Рукописи того же «Дома Поэта» свидетельствуют о чрезвычайной кропотливости работы Волошина: одни и те же фрагменты порой воплощаются в десятке или еще большем количестве вариантов, прежде чем выливаются в форму окончательного текста; но и связный, перебеленный автограф нередко вновь претерпевает правку и превращается в черновик. При этом Волошина никак нельзя упрекнуть в слабом владении поэтической техникой; подобно Флоберу, величайшему страстотерпцу литературной формы, он стремился к тщательной стилистической обработке материала, к достижению максимально точного и полного смыслового и образного соответствия между словом и объектом. В письме к матери от 7 января 1914 г. Волошин так сформулировал свое творческое кредо: «…я делаю в искусстве только то, что трудно. Мне легко дается стих. Я довел требования к нему до такой степени, что мне очень трудно писать стихи, и я пишу их очень мало». И далее он определил еще один исходный принцип: «Страстность — в холодности и законченности формы»[869]. Высокая требовательность Волошина к стиху производила сильное впечатление даже на его современников, воспринимавших виртуозное мастерство как непременный родовой признак символистской поэзии. Поэтесса М. Л. Моравская писала Волошину о его первой книге: «Поразили меня маленькие размеры Вашего сборника: я ожидала увидеть основательный томище, и вдруг: 124 стр.! Эта цифра рядом с пометкой: 1900–1910 г. — такая пощечина современным поэтам, которые каждый год выпускают по сборнику! Ведь между публикой и писателем уже установилось молчаливое соглашение, что в сборнике может быть ? совершенных стихов, а остальные — в качестве свиты. И вдруг — маленький сборник только избранных стихов!»[870] М. Кузмин в рецензии на ту же книгу также полагал, что Волошин «тщательно отчеканивает свои стихи и делает из них осторожный выбор»[871]. Между тем на деле «Стихотворения. 1900–1910» не представляли собой свода избранного: в книгу вошло большинство завершенных мастером стихотворений этого десятилетия.
######
* **Условие задания**
Ответьте по фрагменту о Волошине:
1. Кому и в письме от какой даты Волошин сформулировал свое творческое кредо?
2. Сколько страниц, по словам Моравской, было в первой книге Волошина?
3. Что, по мнению Кузмина, Волошин делает со своими стихами?
Записи — самостоятельный материал, не связанный с текстом.

[Данные привязки к пиксельным координатам]
######
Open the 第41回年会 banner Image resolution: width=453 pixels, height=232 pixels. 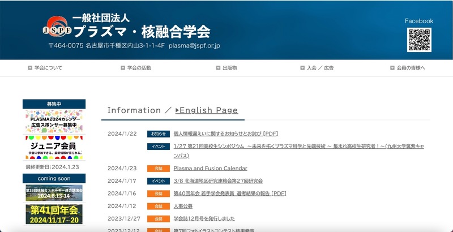(54, 214)
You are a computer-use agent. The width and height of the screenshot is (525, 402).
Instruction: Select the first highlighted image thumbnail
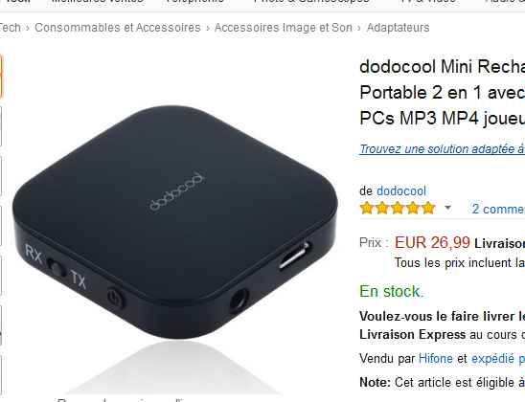[1, 78]
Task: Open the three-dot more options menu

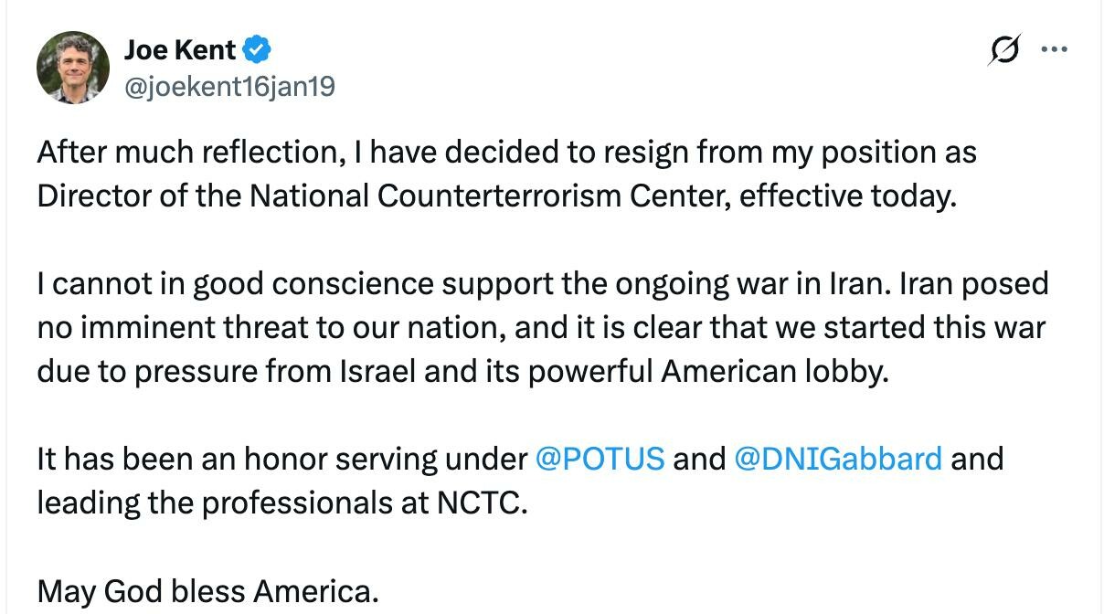Action: point(1054,51)
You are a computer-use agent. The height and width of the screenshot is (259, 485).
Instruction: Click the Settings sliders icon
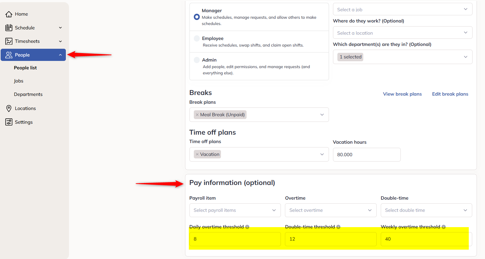point(9,122)

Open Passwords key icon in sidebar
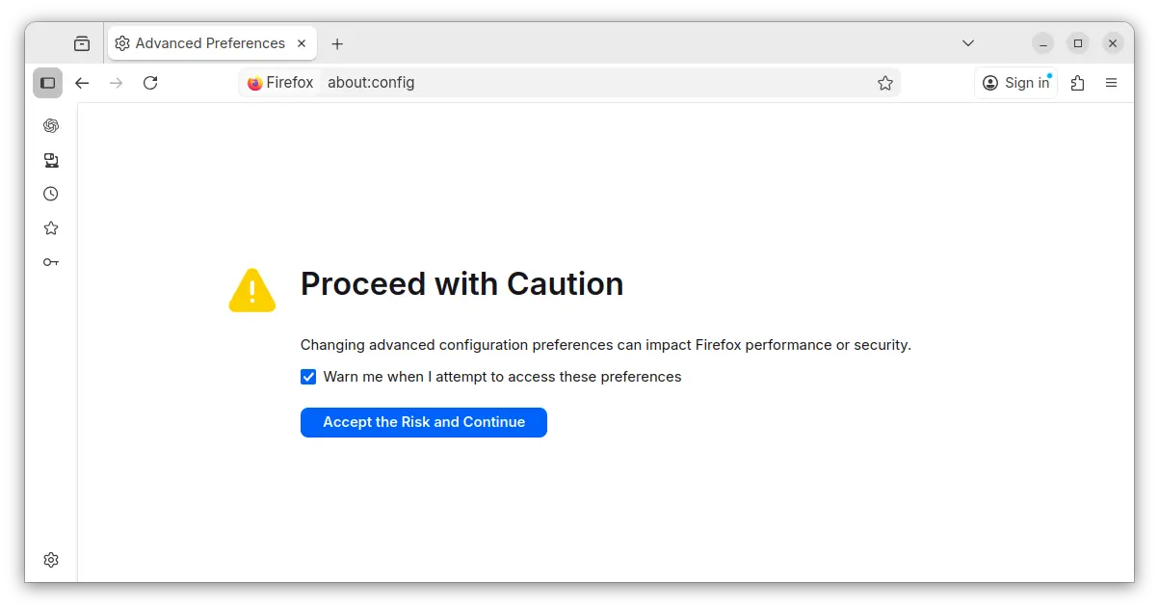[51, 262]
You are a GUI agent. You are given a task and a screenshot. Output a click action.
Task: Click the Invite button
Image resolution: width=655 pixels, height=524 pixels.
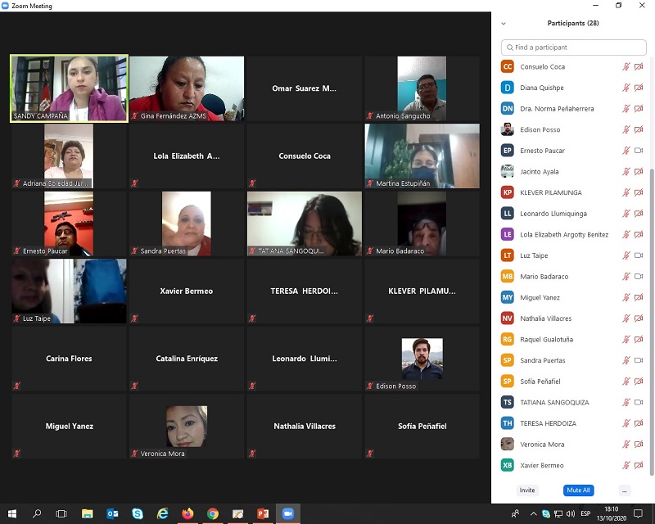(x=527, y=490)
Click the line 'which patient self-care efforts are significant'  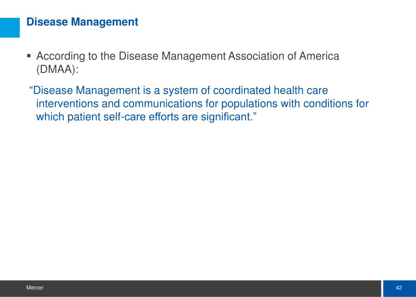point(146,117)
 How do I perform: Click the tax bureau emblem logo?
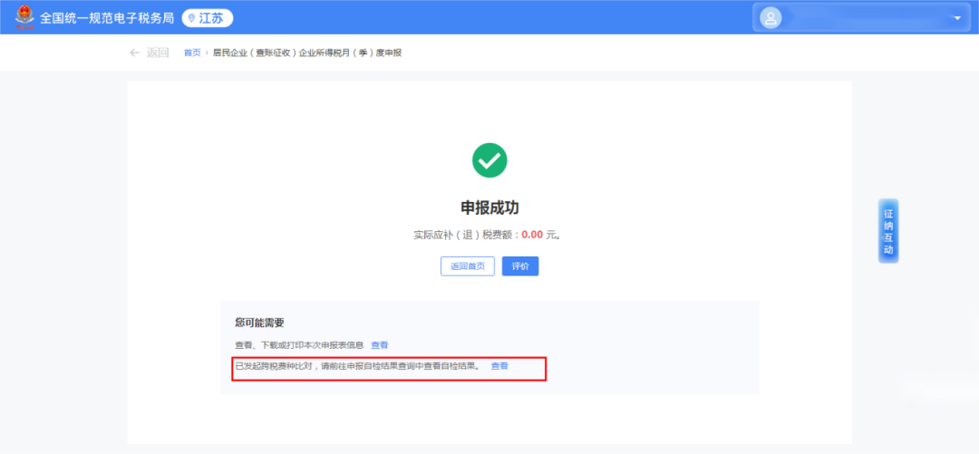click(21, 17)
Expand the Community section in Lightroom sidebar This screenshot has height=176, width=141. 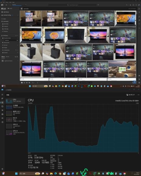pos(18,22)
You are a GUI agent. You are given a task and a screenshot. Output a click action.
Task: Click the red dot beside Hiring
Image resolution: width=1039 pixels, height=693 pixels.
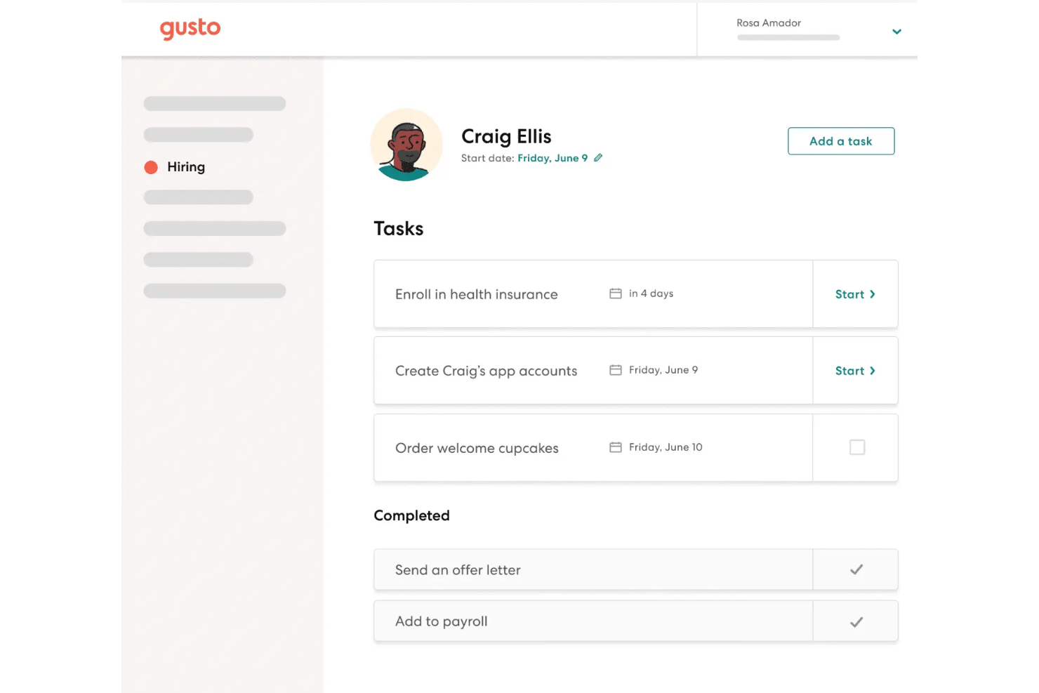click(150, 167)
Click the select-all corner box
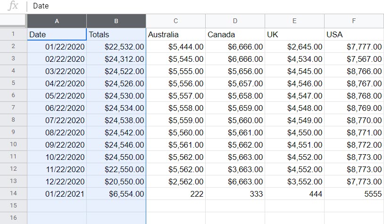 [13, 21]
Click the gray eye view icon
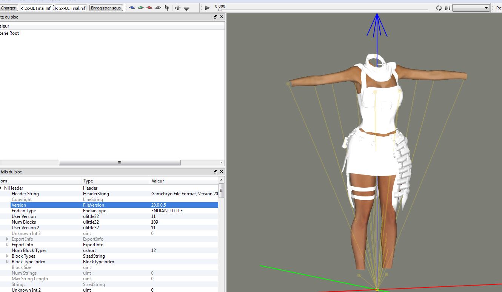 tap(158, 8)
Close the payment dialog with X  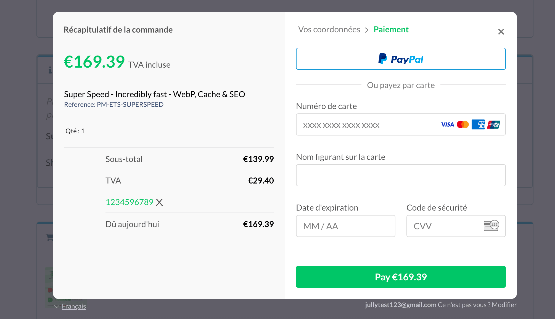(501, 32)
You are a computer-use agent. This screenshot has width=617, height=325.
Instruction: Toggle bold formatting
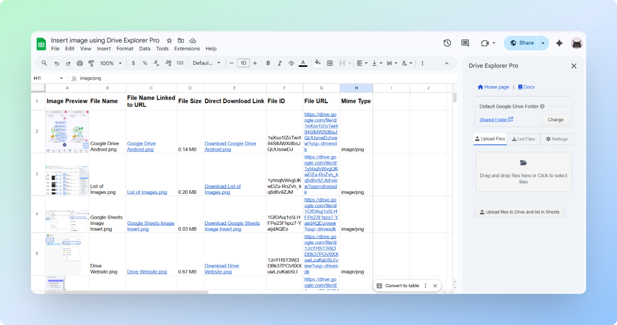(x=268, y=63)
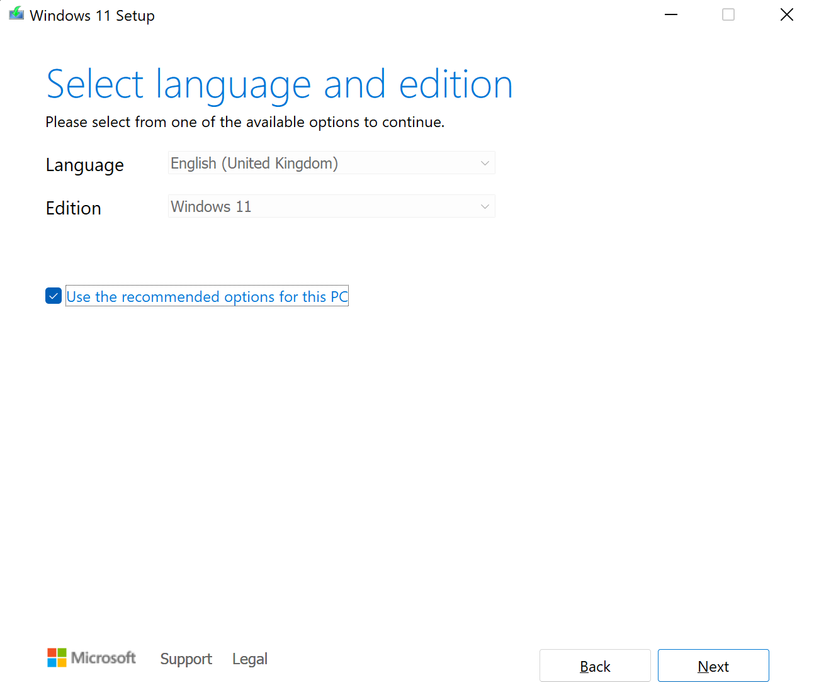The image size is (814, 690).
Task: Disable recommended options to edit language settings
Action: pos(53,296)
######
* **Ответ к заданию**
1. Матери, в письме от 7 января 1914 г.
2. 124 страницы.
3. Тщательно отчеканивает их и делает из них осторожный выбор.